A very temperate Fall here in Edinburgh. Each morning the smell of hops brewing seeps up from the ground; it's a smell I associate, for some reason, with Cheerios left lying in milk. Do Cheerios have hops in them?
Yesterday I went with my flatmate to the Thermos Museum; later we saw a small girl with a green face and a pink bear clinging to her chest run from a shop. We stopped at the goldfish pond of the big museum. It was a fresh day full of visions.
Actually the Thermos Museum wasn't there, so we went to the art gallery that we found there instead. One small room had a load of quick drawings by a Stuart _____. These were slightly rough-lined portraits of people, with slightly inflated heads, and with snippets of things they'd said, written in a barely-legible cursive and a barely-legible rendition of a Scottish accent. One wall was all people in pubs, saying things. "I'm sixty-one years old," said a burly man with a short beard in one drawing, "and ah'm built like brick shithoose. Ah've got a kerd says ah'm a black-belt in karate... I've got to carry it cause with my skills I could kill someone." Another man, middle-aged with glasses, was overwhelmed by the portaitist himself: "Oh, God, don't that look just like me? Wait till I show it to the missus.

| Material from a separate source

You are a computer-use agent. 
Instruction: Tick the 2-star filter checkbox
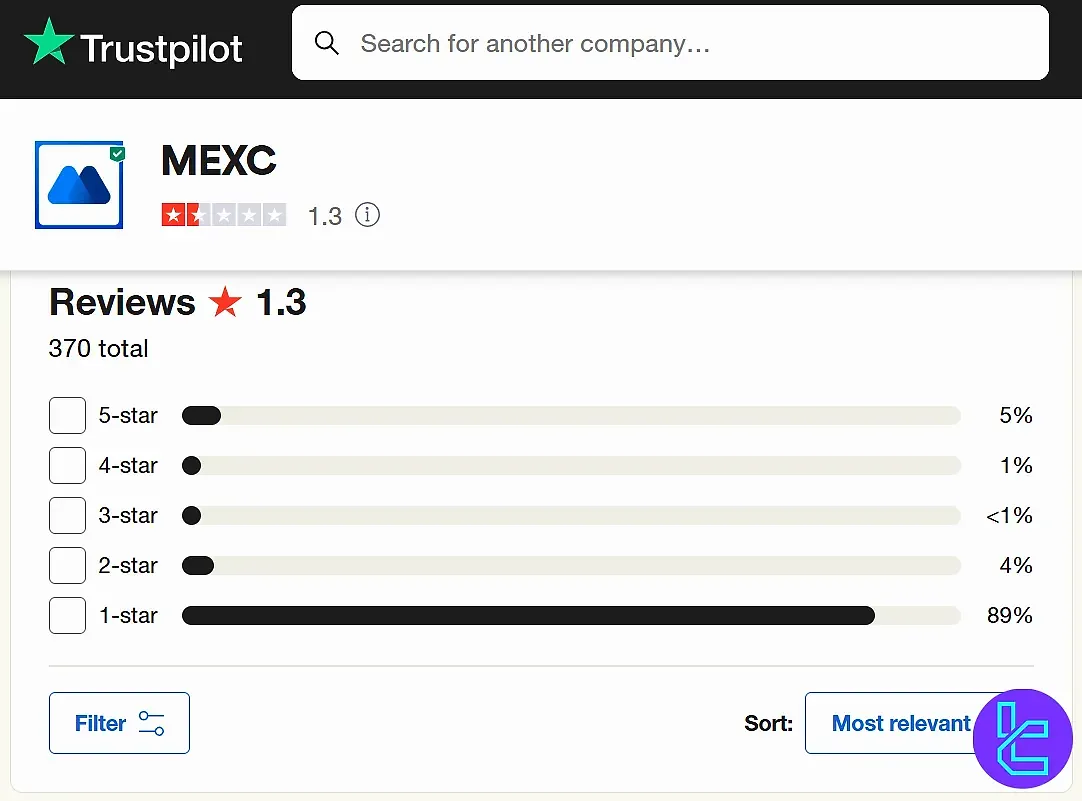point(68,566)
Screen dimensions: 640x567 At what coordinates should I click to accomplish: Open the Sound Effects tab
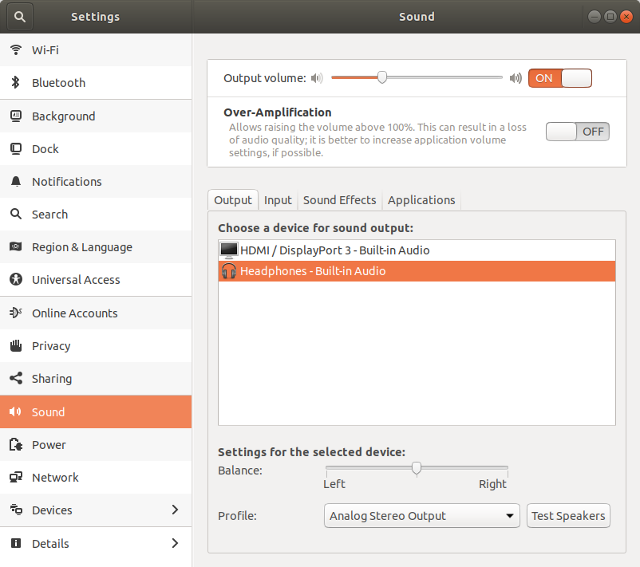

Oh, God, Oh, God."
Today I had enough coffee (light poured out of me) and walked through a park (busy with young footballers) and along the canal (ducks, swans).
This clement, yet crisp, weather, and the orange blush of the trees, bring me to an umfamiliar feeling of well-being. I do remember this: moments of unmixed bliss, the sense of happiness and play that comes of being in grass with friends nearby. Of knowing that things are sweet, we have our whole lives to live, there will be many more Autumn Sundays, and none any worse than this.
When I hear that voice in my head that says, "Look, you're happy right now! Notice this! Come back to it!" I answer it with, "Yes, so; but only because of our privilege." This habit is either morally very wise or psychologically disastrous.
Sofia Coppola said of her heroines that they're all trapped, but that Marie Antoinette is the one who's taking some advantage of it, the only one who's actually enjoying her life. It's a good portrait of that: a character embracing the material pleasures of her life. So a film like Marie Antoinette (and, for that matter, Coppola's previous two films), stirs this unease in me: somehow the pleasures on offer are only material, only fleeting, only unearned ones. The characters seem to be struggling against purposelessness, but they seem to exult in indulgence and stimulation.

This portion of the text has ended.